Infine, la trilogia delle religioni reticenti sul cibo si chiude con la «trinità dell’astinenza», Buddha, il dio Jina (giainismo) e Gandhi. Questa astinenza sacrale dal cibo si intreccia, però, con la sua canonizzazione in tante altre religioni: pensiamo solo al digiuno cristiano, al Ramadan e a una sterminata raggiera di divieti. Tanto per esemplificare, come non evocare la clausola giudaica che assegna disco verde solo agli animali ruminanti e dotati di un’unghia bifida (mucca, vitello, ovini), ma vieta il maiale dall’unghia fessa che non è però ruminante e il cammello ruminante ma senza unghia bifida?

L’idioma dell’alimentazione sacra è, dunque, arduo da organizzare in grammatiche comuni nonostante certi esiti commerciali che abbracciano diverse religioni.
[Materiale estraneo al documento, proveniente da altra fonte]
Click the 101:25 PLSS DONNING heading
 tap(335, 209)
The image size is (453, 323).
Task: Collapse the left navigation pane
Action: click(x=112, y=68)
Solo per offrire un dato presente nel saggio: oggi i cibi kosher, cioè puri per gli ebrei, occupano un elenco che sfiora i duecentomila e approdano sulle tavole dei goyîm, gli altri popoli. A questo punto dovremmo aprire un altro sconfinato capitolo: quello morale, col vizio capitale della gola, scendendo nel terzo cerchio infernale dantesco, ma anche rimandando all’impressionante scarto alimentare odierno e alla fame nel mondo. Insomma, non c’è solo il Pranzo di Babette, ma anche la Grande abbuffata di Ferreri.